Task instructions
Repeat the data that follows, keeping every character intact.

==== Provided records ====

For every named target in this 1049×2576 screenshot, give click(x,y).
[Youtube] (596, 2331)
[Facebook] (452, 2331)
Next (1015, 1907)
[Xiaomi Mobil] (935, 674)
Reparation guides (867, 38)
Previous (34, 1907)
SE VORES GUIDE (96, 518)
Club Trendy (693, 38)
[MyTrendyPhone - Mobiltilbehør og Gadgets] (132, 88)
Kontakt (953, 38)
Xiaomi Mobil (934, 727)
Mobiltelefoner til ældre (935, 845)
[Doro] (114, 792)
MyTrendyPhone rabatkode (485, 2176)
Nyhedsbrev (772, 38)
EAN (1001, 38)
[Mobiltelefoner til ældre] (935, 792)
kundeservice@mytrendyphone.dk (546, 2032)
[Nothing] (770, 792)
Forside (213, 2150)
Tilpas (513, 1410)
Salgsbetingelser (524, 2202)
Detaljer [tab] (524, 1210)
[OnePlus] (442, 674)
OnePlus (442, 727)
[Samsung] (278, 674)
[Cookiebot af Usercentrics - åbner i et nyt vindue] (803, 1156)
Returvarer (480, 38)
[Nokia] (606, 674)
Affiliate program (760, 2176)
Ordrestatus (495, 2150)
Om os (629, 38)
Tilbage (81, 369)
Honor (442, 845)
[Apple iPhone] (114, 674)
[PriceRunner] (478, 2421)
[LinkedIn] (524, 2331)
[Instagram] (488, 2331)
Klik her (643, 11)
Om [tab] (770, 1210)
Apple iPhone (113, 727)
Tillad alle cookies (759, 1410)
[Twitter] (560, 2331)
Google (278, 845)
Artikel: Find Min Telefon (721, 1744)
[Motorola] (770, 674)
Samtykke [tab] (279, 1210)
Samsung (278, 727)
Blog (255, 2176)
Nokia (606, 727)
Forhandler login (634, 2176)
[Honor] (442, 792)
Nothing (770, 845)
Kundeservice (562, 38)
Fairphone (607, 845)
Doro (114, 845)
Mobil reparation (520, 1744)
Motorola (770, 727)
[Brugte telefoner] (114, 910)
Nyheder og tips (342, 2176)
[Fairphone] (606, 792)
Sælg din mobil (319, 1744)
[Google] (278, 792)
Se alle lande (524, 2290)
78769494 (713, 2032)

====

Exercise answer
For every named target in this 1049×2576 screenshot, give click(x,y).
[Youtube] (596, 2331)
[Facebook] (452, 2331)
Next (1015, 1907)
[Xiaomi Mobil] (935, 674)
Reparation guides (867, 38)
Previous (34, 1907)
SE VORES GUIDE (96, 518)
Club Trendy (693, 38)
[MyTrendyPhone - Mobiltilbehør og Gadgets] (132, 88)
Kontakt (953, 38)
Xiaomi Mobil (934, 727)
Mobiltelefoner til ældre (935, 845)
[Doro] (114, 792)
MyTrendyPhone rabatkode (485, 2176)
Nyhedsbrev (772, 38)
EAN (1001, 38)
[Mobiltelefoner til ældre] (935, 792)
kundeservice@mytrendyphone.dk (546, 2032)
[Nothing] (770, 792)
Forside (213, 2150)
Tilpas (513, 1410)
Salgsbetingelser (524, 2202)
Detaljer [tab] (524, 1210)
[OnePlus] (442, 674)
OnePlus (442, 727)
[Samsung] (278, 674)
[Cookiebot af Usercentrics - åbner i et nyt vindue] (803, 1156)
Returvarer (480, 38)
[Nokia] (606, 674)
Affiliate program (760, 2176)
Ordrestatus (495, 2150)
Om os (629, 38)
Tilbage (81, 369)
Honor (442, 845)
[Apple iPhone] (114, 674)
[PriceRunner] (478, 2421)
[LinkedIn] (524, 2331)
[Instagram] (488, 2331)
Klik her (643, 11)
Om [tab] (770, 1210)
Apple iPhone (113, 727)
Tillad alle cookies (759, 1410)
[Twitter] (560, 2331)
Google (278, 845)
Artikel: Find Min Telefon (721, 1744)
[Motorola] (770, 674)
Samtykke [tab] (279, 1210)
Samsung (278, 727)
Blog (255, 2176)
Nokia (606, 727)
Forhandler login (634, 2176)
[Honor] (442, 792)
Nothing (770, 845)
Kundeservice (562, 38)
Fairphone (607, 845)
Doro (114, 845)
Mobil reparation (520, 1744)
Motorola (770, 727)
[Brugte telefoner] (114, 910)
Nyheder og tips (342, 2176)
[Fairphone] (606, 792)
Sælg din mobil (319, 1744)
[Google] (278, 792)
Se alle lande (524, 2290)
78769494 (713, 2032)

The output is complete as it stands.